**Given passage:**
[Start of Attachment]

But Zenawi simply has no clue. The U.S. “antiterrorism law” is not as perfect as he the thinks it is and may not be worthy of ultimate imitation. In fact, it is quite flawed. For instance, in 2004, a federal judge in New York ruled that a key component of the USA Patriot Act is unconstitutional because it allows the FBI to demand information from Internet service providers without judicial oversight or public review. Another federal judge in Oregon in 2007 ruled that crucial parts of the USA Patriot Act were unconstitutional because they allowed federal surveillance and searches of Americans without demonstrating probable cause required by the Fourth Amendment. The judge wrote, “For over 200 years, this Nation has adhered to the rule of law — with unparalleled success. A shift to a Nation based on extra-constitutional authority is prohibited, as well as ill-advised.”

[End of Attachment]

**Data for review:**
[Start of Attachment]

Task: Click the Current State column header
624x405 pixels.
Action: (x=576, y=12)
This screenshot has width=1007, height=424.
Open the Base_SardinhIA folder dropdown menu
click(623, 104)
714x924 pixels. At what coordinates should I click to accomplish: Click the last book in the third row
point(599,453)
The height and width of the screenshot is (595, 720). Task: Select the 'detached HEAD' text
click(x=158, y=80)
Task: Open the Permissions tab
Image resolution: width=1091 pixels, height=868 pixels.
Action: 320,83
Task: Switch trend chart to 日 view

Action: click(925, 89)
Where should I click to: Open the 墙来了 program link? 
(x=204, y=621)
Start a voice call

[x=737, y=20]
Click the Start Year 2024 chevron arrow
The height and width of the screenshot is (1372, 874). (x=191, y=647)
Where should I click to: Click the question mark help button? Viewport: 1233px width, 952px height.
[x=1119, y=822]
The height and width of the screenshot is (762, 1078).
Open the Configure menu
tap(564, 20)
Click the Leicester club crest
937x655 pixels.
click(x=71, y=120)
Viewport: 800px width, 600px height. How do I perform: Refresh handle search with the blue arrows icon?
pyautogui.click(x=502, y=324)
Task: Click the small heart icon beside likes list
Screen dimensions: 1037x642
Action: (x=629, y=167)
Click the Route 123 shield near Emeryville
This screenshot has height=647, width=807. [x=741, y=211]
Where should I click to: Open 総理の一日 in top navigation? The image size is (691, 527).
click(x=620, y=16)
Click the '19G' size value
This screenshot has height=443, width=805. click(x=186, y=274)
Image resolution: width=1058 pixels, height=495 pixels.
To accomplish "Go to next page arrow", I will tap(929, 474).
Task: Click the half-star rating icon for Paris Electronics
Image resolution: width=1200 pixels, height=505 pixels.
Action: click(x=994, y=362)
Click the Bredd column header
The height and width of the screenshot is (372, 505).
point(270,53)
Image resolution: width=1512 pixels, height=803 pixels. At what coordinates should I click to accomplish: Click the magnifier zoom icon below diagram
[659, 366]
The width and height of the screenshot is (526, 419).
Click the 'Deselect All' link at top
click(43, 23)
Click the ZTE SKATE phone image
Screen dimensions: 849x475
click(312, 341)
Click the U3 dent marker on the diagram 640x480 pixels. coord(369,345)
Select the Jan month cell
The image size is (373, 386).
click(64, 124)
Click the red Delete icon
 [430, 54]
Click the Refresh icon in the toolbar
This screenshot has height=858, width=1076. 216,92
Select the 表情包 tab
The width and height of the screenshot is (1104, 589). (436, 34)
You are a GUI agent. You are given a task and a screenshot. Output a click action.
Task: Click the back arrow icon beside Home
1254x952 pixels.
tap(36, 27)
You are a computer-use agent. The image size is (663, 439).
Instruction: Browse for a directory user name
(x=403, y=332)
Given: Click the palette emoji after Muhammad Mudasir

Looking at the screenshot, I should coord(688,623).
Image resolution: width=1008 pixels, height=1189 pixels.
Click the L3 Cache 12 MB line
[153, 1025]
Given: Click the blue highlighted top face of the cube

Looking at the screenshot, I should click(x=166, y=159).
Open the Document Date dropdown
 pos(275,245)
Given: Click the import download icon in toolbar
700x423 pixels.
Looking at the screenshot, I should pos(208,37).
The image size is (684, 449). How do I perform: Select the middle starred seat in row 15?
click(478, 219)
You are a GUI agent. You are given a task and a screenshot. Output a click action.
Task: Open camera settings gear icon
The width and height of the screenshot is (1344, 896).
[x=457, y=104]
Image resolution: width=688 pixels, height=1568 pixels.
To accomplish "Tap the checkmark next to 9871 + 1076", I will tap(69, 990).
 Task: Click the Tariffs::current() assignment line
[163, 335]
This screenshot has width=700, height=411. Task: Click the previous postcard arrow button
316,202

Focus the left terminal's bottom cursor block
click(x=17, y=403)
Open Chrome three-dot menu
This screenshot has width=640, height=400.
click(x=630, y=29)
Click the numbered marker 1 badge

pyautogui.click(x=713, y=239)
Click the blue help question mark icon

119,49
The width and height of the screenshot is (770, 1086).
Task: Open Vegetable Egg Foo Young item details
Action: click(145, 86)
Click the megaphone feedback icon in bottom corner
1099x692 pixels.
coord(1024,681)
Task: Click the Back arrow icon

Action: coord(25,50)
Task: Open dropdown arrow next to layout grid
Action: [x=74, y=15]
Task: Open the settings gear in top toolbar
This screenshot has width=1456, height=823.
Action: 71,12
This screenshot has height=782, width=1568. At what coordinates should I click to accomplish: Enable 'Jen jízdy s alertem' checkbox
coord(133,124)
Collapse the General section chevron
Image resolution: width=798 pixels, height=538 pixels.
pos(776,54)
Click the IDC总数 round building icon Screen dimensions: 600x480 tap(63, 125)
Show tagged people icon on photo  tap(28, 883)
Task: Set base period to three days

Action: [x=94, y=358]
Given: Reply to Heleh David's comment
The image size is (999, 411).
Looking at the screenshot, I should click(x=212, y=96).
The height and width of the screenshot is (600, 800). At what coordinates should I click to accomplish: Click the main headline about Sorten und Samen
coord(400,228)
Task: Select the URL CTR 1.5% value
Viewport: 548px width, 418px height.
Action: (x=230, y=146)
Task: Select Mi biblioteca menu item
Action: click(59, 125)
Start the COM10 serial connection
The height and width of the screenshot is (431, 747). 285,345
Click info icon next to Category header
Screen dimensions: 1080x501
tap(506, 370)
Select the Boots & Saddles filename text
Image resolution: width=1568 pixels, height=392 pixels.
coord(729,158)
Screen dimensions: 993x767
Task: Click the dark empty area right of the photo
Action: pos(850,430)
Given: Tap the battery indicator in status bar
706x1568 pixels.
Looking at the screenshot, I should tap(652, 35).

[End of Attachment]

**Required tasks:**
(a) In the passage about the U.S. antiterrorism law, what did the federal judge in New York rule in 2004?
(b) The passage about the U.S. antiterrorism law describes two court rulings. List every safeguard that these rulings say the USA Patriot Act let the government bypass.

**Solutions:**
(a) The judge ruled that a key component of the USA Patriot Act is unconstitutional because it lets the FBI demand information from Internet service providers without judicial oversight or public review.

(b)
- Judicial oversight
- Public review
- A showing of probable cause as required by the Fourth Amendment